Clearly, then, even though a corporation is controlled by only one person, who is also the sole shareholder, in the absence of fraud or inequity, he will be protected from individual liability by the corporate entity.

Washburn has shown no evidence that Rabun set up the corporation as a subterfuge to defraud creditors. Nor are there any facts suggesting that Rabun treated the corporation as an alter ego or otherwise failed to observe and comply with the legal requirements of Alabama corporate law. Rather, the undisputed facts developed on the motion for summary judgment established that (1) GRIA at all times since 1975, has been an operating corporation; (2) GRIA was an agent of Essex in Alabama pursuant to a written agreement; (3) at all times GRIA held itself out to the public as a corporation; (4) GRIA maintained proper corporate records; and (5) GRIA used corporate bank accounts and issued corporate checks to satisfy its corporate obligations.

The underlying premise of appellant's argument in his brief, however, is that stockholders of a closely held corporate insurance agency are personally liable for corporate debts owed to its principal, the insurer. This premise has no basis in Alabama law, insofar as we can tell. It is a fundamental public policy of this state that owners of an insurance agency have the right to incorporate. An insurance company which contracts to do business with a properly incorporated insurance agency must look to the corporate entity to recover premiums allegedly owed by the agency, absent some personal guarantee of the obligations of the corporation by the stockholders.

Therefore, the second certified question must be answered in the negative as well. The arrangement presented, where the sole shareholder controls the corporation, does not state a cause of action against Rabun as a matter of law.
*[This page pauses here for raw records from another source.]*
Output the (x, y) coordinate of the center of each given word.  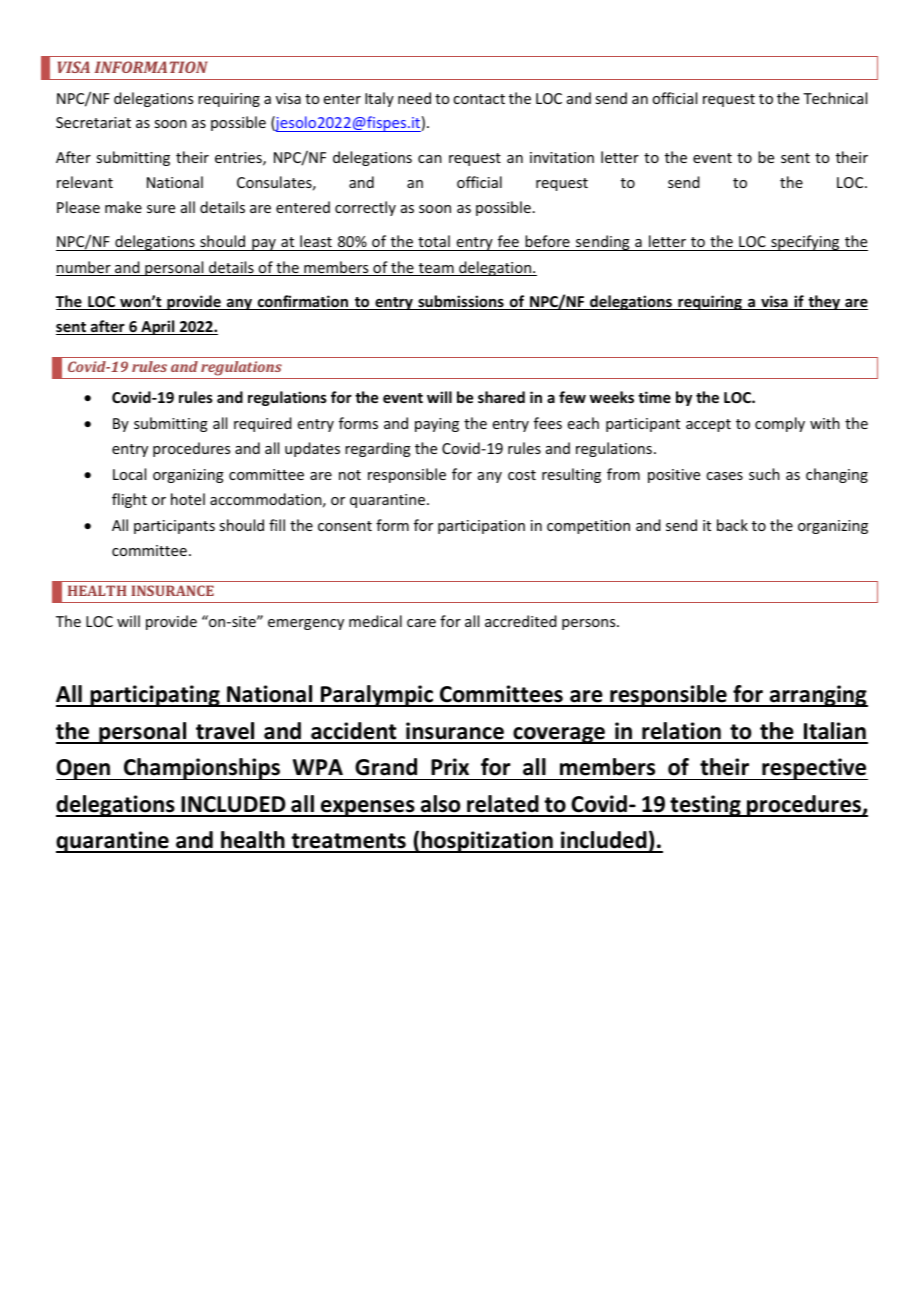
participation (481, 527)
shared (501, 397)
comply (780, 424)
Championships (202, 769)
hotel (188, 499)
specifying (805, 243)
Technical (835, 98)
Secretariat (93, 122)
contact (479, 99)
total (434, 241)
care (421, 623)
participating (155, 696)
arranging (817, 696)
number (84, 268)
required (263, 424)
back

We are also of the opinion that the third certified question, based on the law presented above, must be answered in the negative as well. The evidence in the record clearly establishes that Rabun operated GRIA as a separate entity at all times. As stated above, Alabama law permits a corporation to be organized and operated by one shareholder. Therefore, Rabun is shielded from liability on the debts of GRIA.

*1367 Thus, the answer to all three certified questions is in the negative.